On the other hand, our ready-to-wear label is for people to wear on a day-to-day basis. I think the first great proponent of ready-to- wear was Yves Saint Laurent, when he stopped the old Paris tradition of just having a couture salon and opened a store on the Leftbank, sometime in the early 1960s. He was spot on because ready-to-wear became the rage. With people’s current lifestyles, unless they have a very specific giant occasion, they don’t have the time to sit and choose the fabrics and go for multiple fittings. There’s no need for this lifestyle, that was originally the preserve of the very rich, who would necessarily not do very much else. In today’s time, people’s lifestyles have changed, people move much more, they dress much more, they don’t necessarily want to repeat things, they need ready-to-wear, it is the need of the day and companies like Zara have taken it to yet another level. One doesn’t need to have couture on day-to-day basis. Obviously, it is not the same thing as getting a tailored suit. When I go to the Chanel’s ready-to-wear show now I feel they have so many couture elements or rather details, that they have used to distinguish even their ready-to-wear from other people who copy them. So the market has now become complex and the bulk of the world is going to wear ready-to-wear except for special occasions.

With this great increasing affluence in this world, there is again a great need for bespoke for the super fine luxury market.

Indian fashion is known for its rich and diverse heritage, where each province has its own traditional apparel. Indian fashion designers tweak these various trends in the most innovative ways and give them an indo-western touch. The respective customs and traditions give the designers a huge plethora of options to experiment with. The end result is an element of ethnicity that works as a crowd puller in the markets; a right cliché to woo the international soul. A lot of Indian design is being noticed, being looked at for inspiration and India is a rising star for its unique style. I think India is having an international moment and all eyes are on us. We’re slowly becoming an economic powerhouse, but in terms of international fashion, I think we are at least ten years behind. But things are slowly changing, so I think we have the potential to catch up. When it comes to Indian fashion there is a visible evolution. Once you get comfortable in western outfits people get used to the fit and proportion so they start enjoying well cut and fitted clothes which are easy to move around in. There is a shift to lighter outfits. As an Indian fashion house we understand that we need to be more accessible to the changing demographic. Indians now understand western principles of cut and construct, fit and finish and we will have to deliver! As Indians become wealthier, their standards are more exacting and the industry is gearing up for just that.

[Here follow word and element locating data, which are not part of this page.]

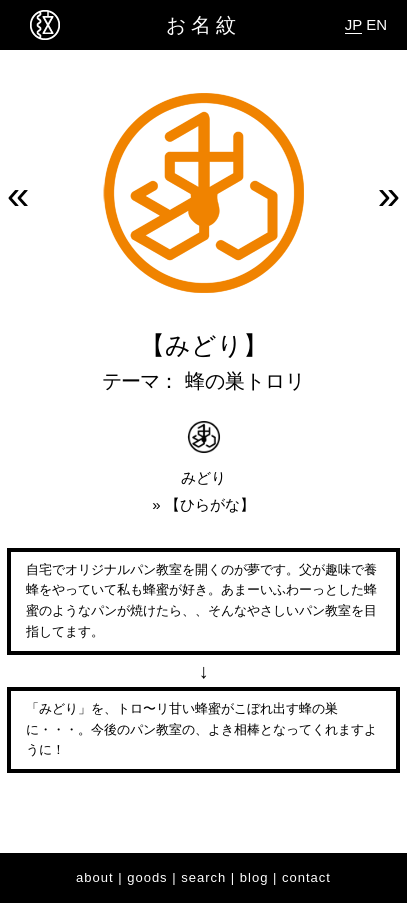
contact (306, 877)
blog (254, 877)
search (203, 877)
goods (147, 877)
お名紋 (203, 25)
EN (376, 24)
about (95, 877)
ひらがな (210, 504)
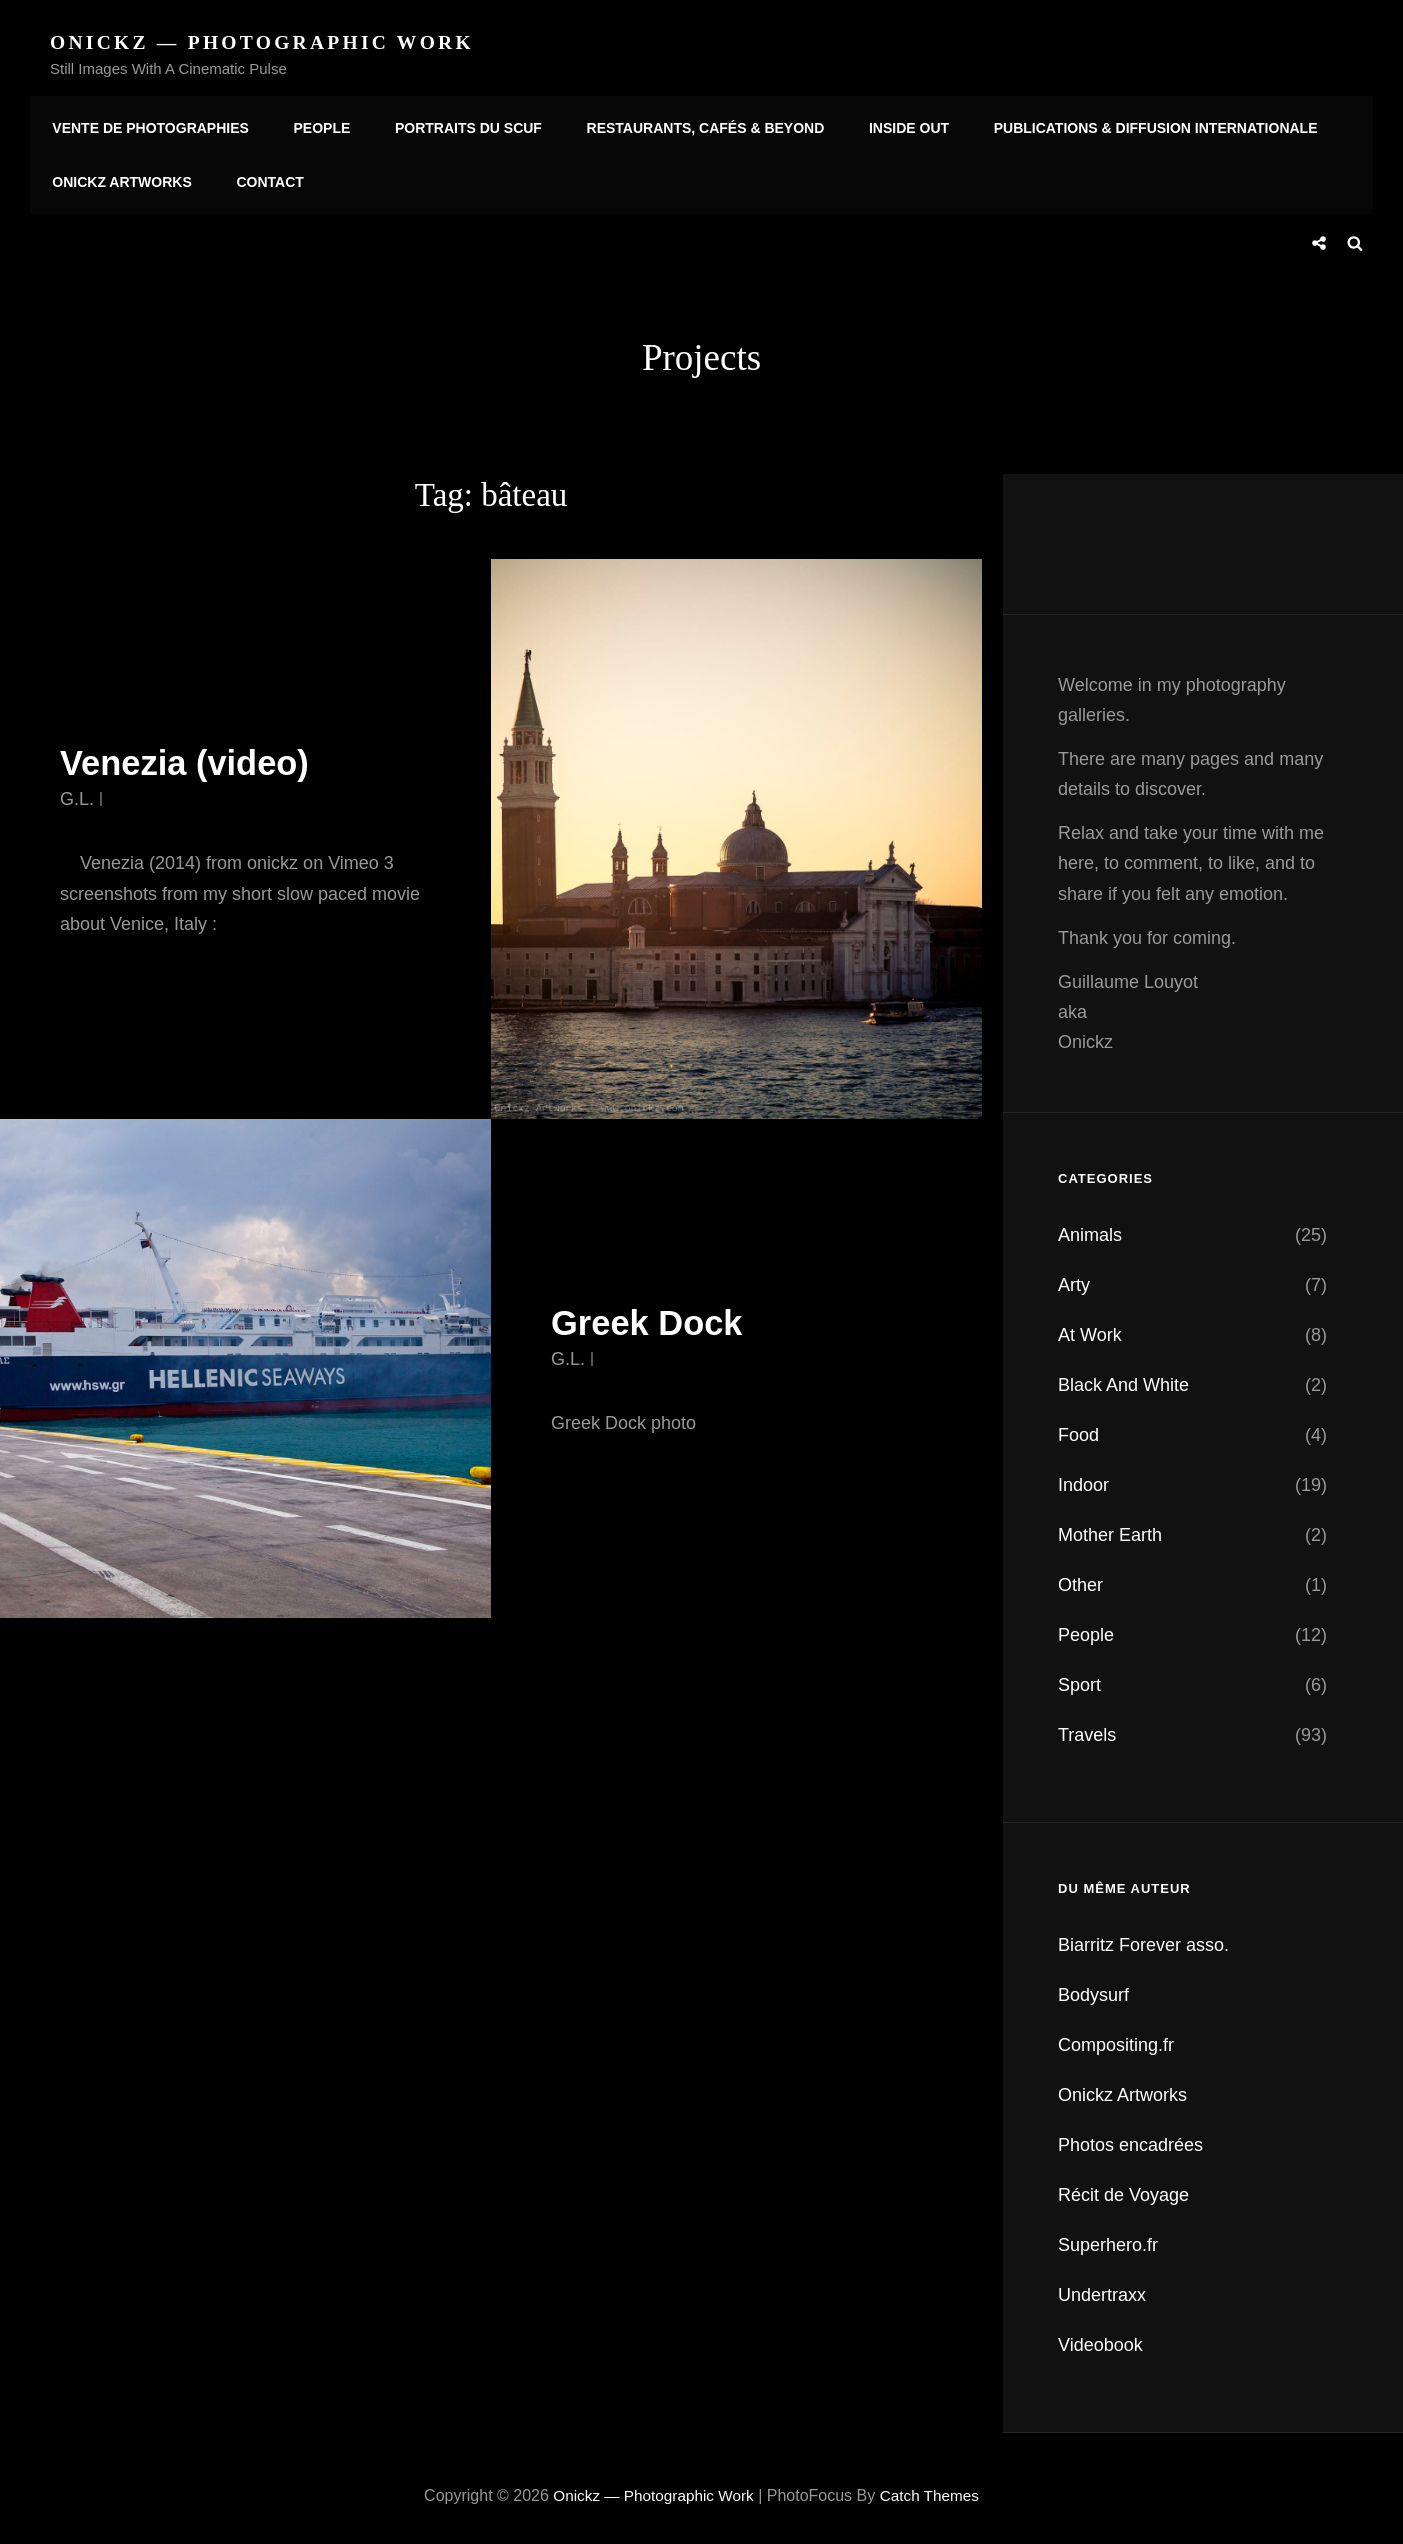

There is no doubt that fashion has progressed by quantum leaps and bounds in the last 15 years. There are fashion weeks, trends, glossy magazines, some multi-brand boutiques of note and a thriving handloom scene. Designers have started their own stores, and brands have been established. Yet I have this sinking feeling every time I sit at an airport or at a mall that somehow women looked more elegant 15 years ago. That the humble saree that has been tossed off for the light dress did more to soothe the Indian curves, and that while clothes are more practical today, something of feminine grace is lost. That authenticity is missing as ‘aspirational’ Indians move from Juicy Couture to ‘jewelled’ Indian couture in a breath, devoid of any style of their own, which everyone seemed to have before there was ‘fashion’– when the humble drape caressed the curve which I now have to go to the Kumbh to see. Is pop culture the end of the civilisation as I knew it, I wonder?